Nobody yet knows how long much time will be needed to take account for days lost to coronavirus. If the decision to extend is a one-off, as the withdrawal agreement states, then its important to get the length right . Too short and a second (or third) wave of coronavirus cases would cause renewed disruption. Too long and the uncertainty is dragged out even longer.

An extension might be inevitable, but it doesn’t mean it should be rushed. Preliminary discussions could start soon, over financial contributions for example, but deciding the length of the extension should wait until scheduled talks in June, at which point the two sides should understand more about how much time will be lost to the handling of the coronavirus outbreak.

The presentation of any decision must be considerate of the politics on both sides – this isn’t the UK going back to Brussels, yet again, because it can’t make up its mind on what it wants. It’s both sides clearing the decks to focus on a more pressing issue.

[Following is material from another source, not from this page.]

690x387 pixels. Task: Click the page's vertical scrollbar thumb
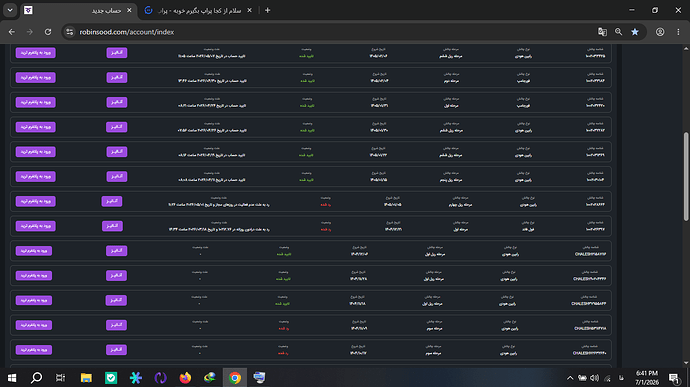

Businesses must be given time to prepare

Agreeing to extend the transition period will still leave the two sides with the problem that existed before coronavirus: the time will likely be consumed by negotiations, so how can changes be eased in rather than introduced overnight? Businesses will need more than a handful weeks to properly adjust once the outcome of the deal is clear.

One option would be to set a new date for the transition to end, and if a deal is agreed by that point then an extra slot of time automatically kicks in – giving businesses breathing space to adapt once the details are known. The key is to give business early warning of a revised timetable – and then enough time to prepare.

This government has promised it would not ask for more time. But not all policy U-turns are a sign of weakness – and certainly not when made to help manage an unprecedented national crisis. The greater risk is that the government tries to conclude Brexit and tackle the coronavirus at the same time, and finds it can do neither well.